Journal du luxe : Quand pensez-vous que le marché sera prêt pour accueillir vos créations et plus largement, des créations Mode & Tech en osant les porter librement ?
Quand les créations elles-même seront prêtes. Le marché est déjà là, mais les vêtements doivent être portables et accessibles stylistiquement. Personne (ou peu de gens) ont envie de ressembler à un robot. Mais le coup de cœur vestimentaire ne tient pas compte de si la pièce est « tech » ou pas.
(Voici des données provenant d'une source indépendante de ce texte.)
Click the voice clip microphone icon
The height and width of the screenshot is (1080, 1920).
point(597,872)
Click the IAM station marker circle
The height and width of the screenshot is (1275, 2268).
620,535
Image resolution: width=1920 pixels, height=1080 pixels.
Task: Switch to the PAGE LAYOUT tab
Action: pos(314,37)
Journal du luxe : Lors du Salon du luxe Paris 2016, une personne a dit que pour elle, « vos créations n’avaient rien à voir avec de l’artisanat ». Vous avez répondu que si. Pouvez-vous compléter votre réponse pour nos lecteurs ?
Oui, c’était drôle, elle a dit que la technologie dans les vêtements est une usine à gaz. Elle est quand même venue me voir après pour me dire qu’elle disait ça pour lancer un débat.
Pour moi les vêtements que j’ai réalisés ne sont surtout pas industriels. Tout est brodé à la main, les circuits sont fait de fil conducteur, les « uniformes », malgré leur technicité car soudés, sont tout de même assemblés à la main. Le temps accordé à chaque pièce relève de l’artisanat, même si par la suite, quelques étapes pourront être répétées à la chaine pour exécuter plus vite.
Journal du luxe : Quels sont vos projets à court et moyen terme ?
J’aimerai perfectionner les techniques utilisées dans les broderies et les assemblages pour que les pièces soient accessibles sur le marché, et bien sûr continuer à expérimenter et à proposer de nouvelles collections.
Journal du luxe : Pour finir, quel est votre « Luxe » à vous ?
Mon temps. De faire des pièces en voyant évoluer les formes et les broderies sous mes yeux, en prenant du plaisir dans la main d’œuvre.